Jury Trials: A Radical Reform for the Federal Court System?
Okay, maybe that’s too much sarcasm. But it used to be the case that state and federal criminal court systems required juries in criminal cases. There are very good legal, political, and historical arguments to require jury trials again in the federal court system. One website explains, in a post titled “How Plea Bargains Are Making Jury Trials Obsolete“:
In today’s criminal justice system, convictions come by agreement. The tradition of being tried by one’s peers, established centuries ago and affirmed by the Sixth Amendment to the U.S. Constitution has all but disappeared.
The plea bargain has made jury trials obsolete.
Ninety-seven percent of federal criminal prosecutions are resolved by plea bargain. In state courts the numbers are comparable. The plea bargain may be the grease that keeps the criminal justice system churning, but it may also be a sign of a system in need of repair.
In “Why Innocent People Plead Guilty” Jed S. Rakoff (United States District Judge for the Southern District of New York), notes that drifting away from jury trials leads to, among other problems, prosecutorial abuse:
To the Founding Fathers, the critical element in the system was the jury trial, which served not only as a truth-seeking mechanism and a means of achieving fairness, but also as a shield against tyranny. As Thomas Jefferson famously said, “I consider [trial by jury] as the only anchor ever yet imagined by man, by which a government can be held to the principles of its constitution.”
The Sixth Amendment guarantees that “in all criminal prosecutions, the accused shall enjoy the right to a speedy and public trial, by an impartial jury.” The Constitution further guarantees that at the trial, the accused will have the assistance of counsel, who can confront and cross-examine his accusers and present evidence on the accused’s behalf. He may be convicted only if an impartial jury of his peers is unanimously of the view that he is guilty beyond a reasonable doubt and so states, publicly, in its verdict.
The author explains the history of plea bargains after World War I, and the end of nearly all jury trials caused by “get tough on crime” sentencing guidelines and mandatory minimum sentences:
One thing that did become quickly apparent, however, was that these guidelines, along with mandatory minimums, were causing the virtual extinction of jury trials in federal criminal cases. Thus, whereas in 1980, 19 percent of all federal defendants went to trial, by 2000 the number had decreased to less than 6 percent and by 2010 to less than 3 percent, where it has remained ever since.

_Data lines_:
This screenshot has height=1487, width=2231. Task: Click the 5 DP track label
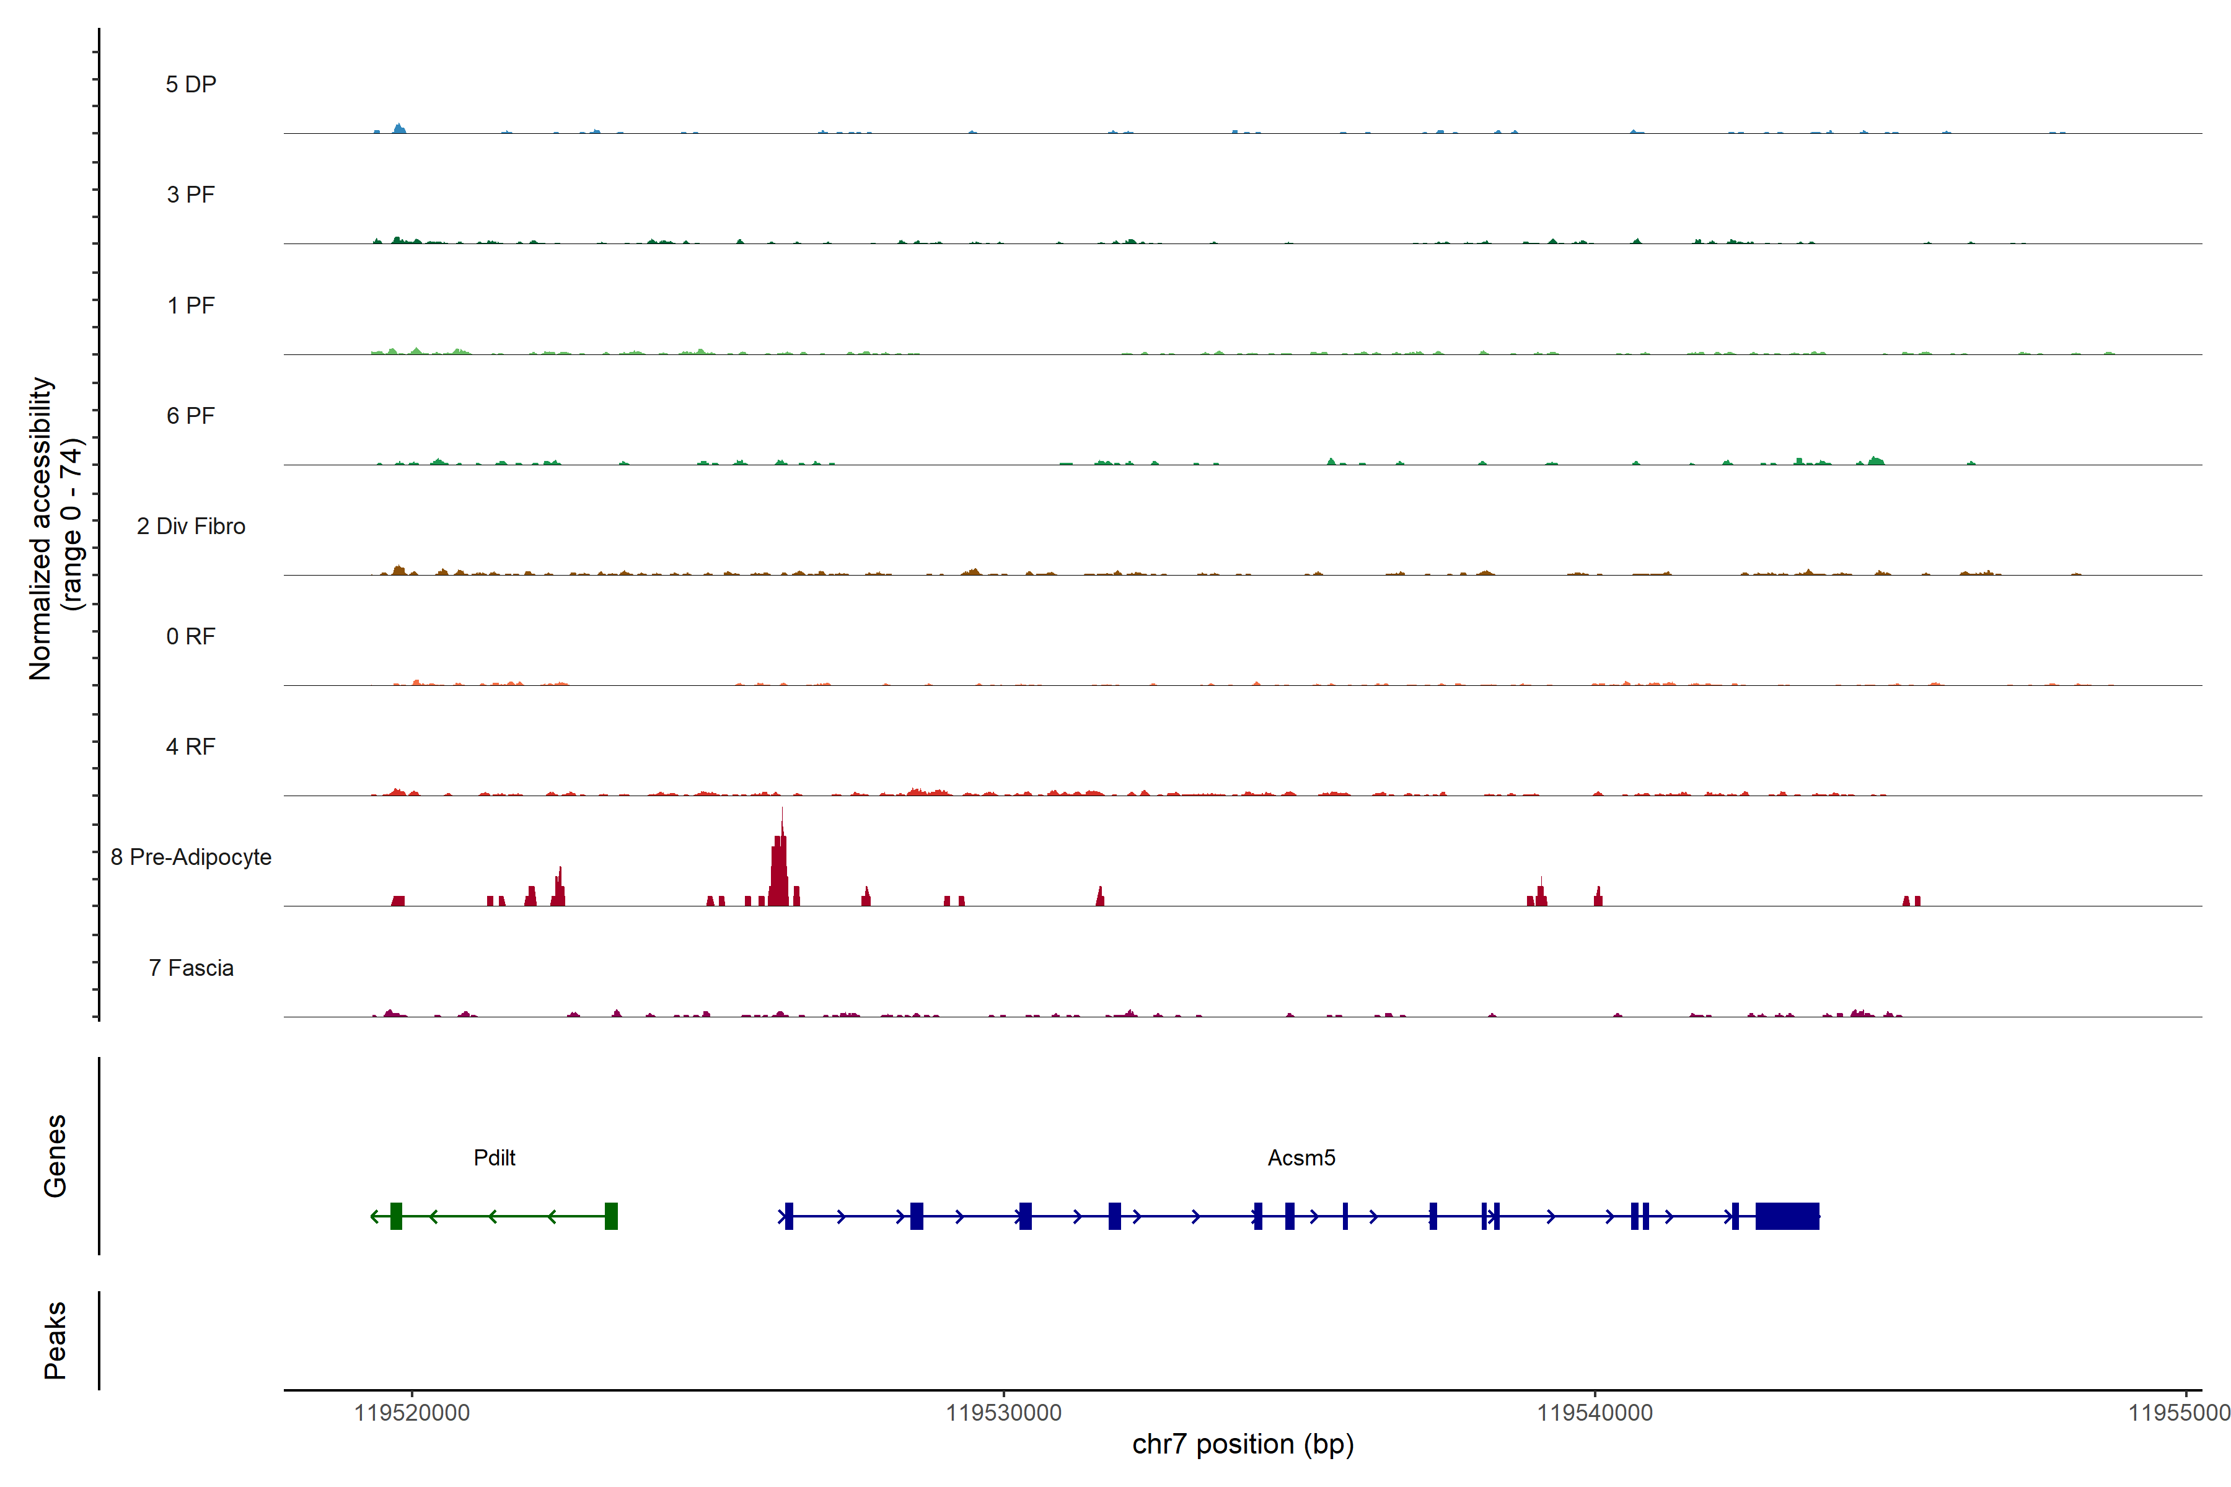[191, 84]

_Instruction_: In two sentences, summarize the piece on federal jury trials.

_Output for this exercise_: Ninety-seven percent of federal criminal prosecutions are now resolved by plea bargain, so the jury trial, which the Sixth Amendment affirms and which the Founding Fathers saw as a shield against tyranny, has all but disappeared. Federal sentencing guidelines and mandatory minimums drove this decline, with the share of federal defendants going to trial falling from 19 percent in 1980 to under 3 percent by 2010, and a federal judge warns that the shift leads to prosecutorial abuse.